* **Requirement**
Emit only the lines from the line containing "The height and width of the screenshot is (1256, 1408)." through the last line of the entries, unchanged.

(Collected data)

++++

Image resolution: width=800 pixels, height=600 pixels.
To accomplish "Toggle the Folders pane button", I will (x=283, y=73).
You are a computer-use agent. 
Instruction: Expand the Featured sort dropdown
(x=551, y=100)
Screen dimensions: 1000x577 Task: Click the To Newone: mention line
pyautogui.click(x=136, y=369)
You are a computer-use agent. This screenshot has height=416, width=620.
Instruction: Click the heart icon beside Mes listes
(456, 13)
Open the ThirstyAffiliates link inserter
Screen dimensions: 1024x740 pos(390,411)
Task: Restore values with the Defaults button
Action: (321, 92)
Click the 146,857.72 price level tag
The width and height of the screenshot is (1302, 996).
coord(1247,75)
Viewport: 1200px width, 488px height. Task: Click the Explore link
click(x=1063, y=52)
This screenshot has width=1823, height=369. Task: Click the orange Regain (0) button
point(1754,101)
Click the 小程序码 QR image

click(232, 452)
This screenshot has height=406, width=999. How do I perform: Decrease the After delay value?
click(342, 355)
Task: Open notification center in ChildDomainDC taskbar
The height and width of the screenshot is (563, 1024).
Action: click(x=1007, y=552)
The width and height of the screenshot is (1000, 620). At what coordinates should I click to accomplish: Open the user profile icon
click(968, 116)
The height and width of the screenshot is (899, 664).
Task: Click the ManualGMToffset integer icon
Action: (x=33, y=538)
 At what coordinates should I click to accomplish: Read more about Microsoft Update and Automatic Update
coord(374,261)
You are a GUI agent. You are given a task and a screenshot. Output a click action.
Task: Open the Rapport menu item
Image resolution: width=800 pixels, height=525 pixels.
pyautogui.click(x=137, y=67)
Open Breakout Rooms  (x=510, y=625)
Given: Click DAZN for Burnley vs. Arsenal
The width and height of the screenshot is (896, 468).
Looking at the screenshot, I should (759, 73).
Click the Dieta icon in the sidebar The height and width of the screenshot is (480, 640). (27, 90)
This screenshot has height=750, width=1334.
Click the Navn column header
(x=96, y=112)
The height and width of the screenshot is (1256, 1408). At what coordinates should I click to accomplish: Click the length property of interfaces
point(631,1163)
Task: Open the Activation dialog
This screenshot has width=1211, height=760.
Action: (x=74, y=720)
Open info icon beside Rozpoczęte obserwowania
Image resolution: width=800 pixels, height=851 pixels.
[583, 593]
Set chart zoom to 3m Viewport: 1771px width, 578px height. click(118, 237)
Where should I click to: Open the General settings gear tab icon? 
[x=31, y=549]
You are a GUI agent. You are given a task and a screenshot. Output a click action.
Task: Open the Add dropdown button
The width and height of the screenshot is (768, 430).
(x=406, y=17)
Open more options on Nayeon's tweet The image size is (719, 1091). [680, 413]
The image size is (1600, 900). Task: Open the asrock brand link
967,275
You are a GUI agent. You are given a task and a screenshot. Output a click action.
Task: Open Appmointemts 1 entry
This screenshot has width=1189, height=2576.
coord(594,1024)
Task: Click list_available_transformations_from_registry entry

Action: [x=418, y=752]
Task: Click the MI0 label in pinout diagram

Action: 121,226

++++

* **Your response**
The height and width of the screenshot is (1256, 1408). At what coordinates should I click to accomplish: Click the length property of interfaces
point(631,1163)
Task: Open the Activation dialog
This screenshot has width=1211, height=760.
Action: (x=74, y=720)
Open info icon beside Rozpoczęte obserwowania
Image resolution: width=800 pixels, height=851 pixels.
[583, 593]
Set chart zoom to 3m Viewport: 1771px width, 578px height. click(118, 237)
Where should I click to: Open the General settings gear tab icon? 
[x=31, y=549]
You are a GUI agent. You are given a task and a screenshot. Output a click action.
Task: Open the Add dropdown button
The width and height of the screenshot is (768, 430).
(x=406, y=17)
Open more options on Nayeon's tweet The image size is (719, 1091). [680, 413]
The image size is (1600, 900). Task: Open the asrock brand link
967,275
You are a GUI agent. You are given a task and a screenshot. Output a click action.
Task: Open Appmointemts 1 entry
This screenshot has width=1189, height=2576.
coord(594,1024)
Task: Click list_available_transformations_from_registry entry

Action: [x=418, y=752]
Task: Click the MI0 label in pinout diagram

Action: 121,226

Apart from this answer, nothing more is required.